The Fear & Greed Index sits at 35 (Fear) - and you can feel it. Everyone’s watching the same levels, waiting for confirmation that this isn’t just a dead-cat drift before another leg lower. The Fed finally cut rates, but nobody’s celebrating. The market’s saying: “You’re late.”
The $VIX closed at 17.4 - calm on the surface, but it doesn’t feel calm out there. Participation is thin, and rallies keep stalling.
It’s not panic yet, but it’s uneasy
If this helps your week, share it with one friend who trades the indexes.
Federal Reserve & Rates
The Fed finally blinked - 25 bps cut and a hard stop to QT by December 1. On paper, that’s the pivot. But if this was meant to spark a rally, it didn’t.
The 2-year Treasury dropped to 3.61%, while the 10-year ticked up to 4.11%, and the 30-year closed at 4.65%. That curve steepening tells you one thing: markets don’t trust this “soft landing” narrative.
The dollar ($DXY) broke under 100 for the first time since summer, closing 99.7.
That’s the canary. Rate cuts into record deficits and trillion-dollar quarterly issuance? The market’s already doing the math.
Commodities
Oil eased back to $78 on supply strength and weaker demand prints. No panic there.
But gold ($XAUUSD) ripped through $4000, setting new highs. When gold and bonds rally together after a Fed cut, it’s not optimism - it’s disbelief.
🔹 Read last week’s Macroview:
Earnings Season
$HIMS reports Monday (Nov 3), $CELH Wednesday, and $NVDA later this month on Nov 19.
Expectations are still sky-high, but guidance has been soft across the board. Margins are thinning. If these growth names stumble, the whole “AI-led rebound” trade could lose its grip fast.
Macro Calendar Ahead
The data lineup this week is stacked:
Mon (Nov 3): ISM Manufacturing PMI
Tue (Nov 4): JOLTS Job Openings
Wed (Nov 5): ADP + ISM Services
Fri (Nov 7): Non-Farm Payrolls
Plus the Quarterly Treasury Refunding (3yr Tue, 10yr Wed, 30yr Thu). That’s three back-to-back auctions right as liquidity’s thinning out. If demand comes in soft, yields spike, and that could hit risk assets again.
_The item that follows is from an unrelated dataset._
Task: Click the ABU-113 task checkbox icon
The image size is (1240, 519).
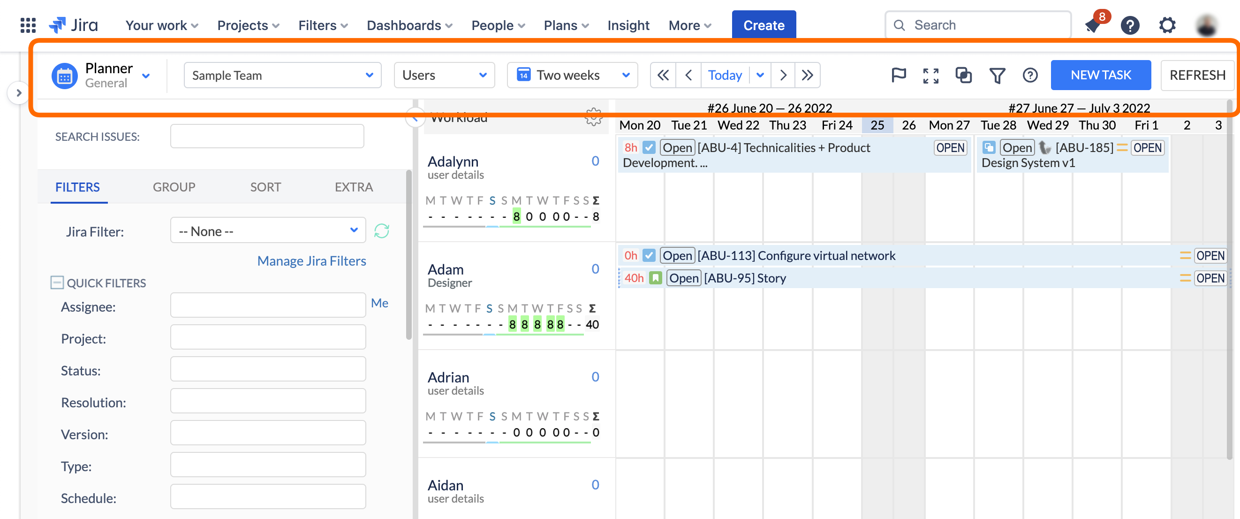Action: (x=649, y=255)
🔹 See all Macroviews: https://csplab.substack.com/tag/macroview
Technical Picture
$SPY: Daily structure still looks okay, but it’s slowing down. RSI mid-50s, ADX flat, and buyers keep fading near 685. If 678 breaks, the next clean level is 665.
Reply with your top level on $SPY or $QQQ - I read every comment.
$QQQ: Holding up better, but momentum rolled over. Support near 625, resistance 637. If we lose 625, the next stop is 612.
$IWM: Still the weakest link. Below its 50-day and nowhere near catching up. Until small caps lead, risk appetite stays capped.
Sentiment & Positioning
Retail’s gone quiet.
Flows into ETFs have cooled, and institutional put/call ratios are ticking up again. There’s fear - not panic - just that slow tightening in everyone’s chest when the tape doesn’t do what it’s “supposed” to after a Fed cut.
Outlook
We finally got the cut everyone wanted - and the market shrugged.
That tells you everything you need to know.
Traders aren’t chasing until they see proof the economy can hold up without the training wheels. Until then, it’s a trader’s market: fade strength, sell premium, take quick wins.
Watch $SPY 680 and $QQQ 625 this week. Lose those, and it’s risk-off into the jobs report. Hold them, and we might get one last squeeze into mid-November before the next CPI on the 13th.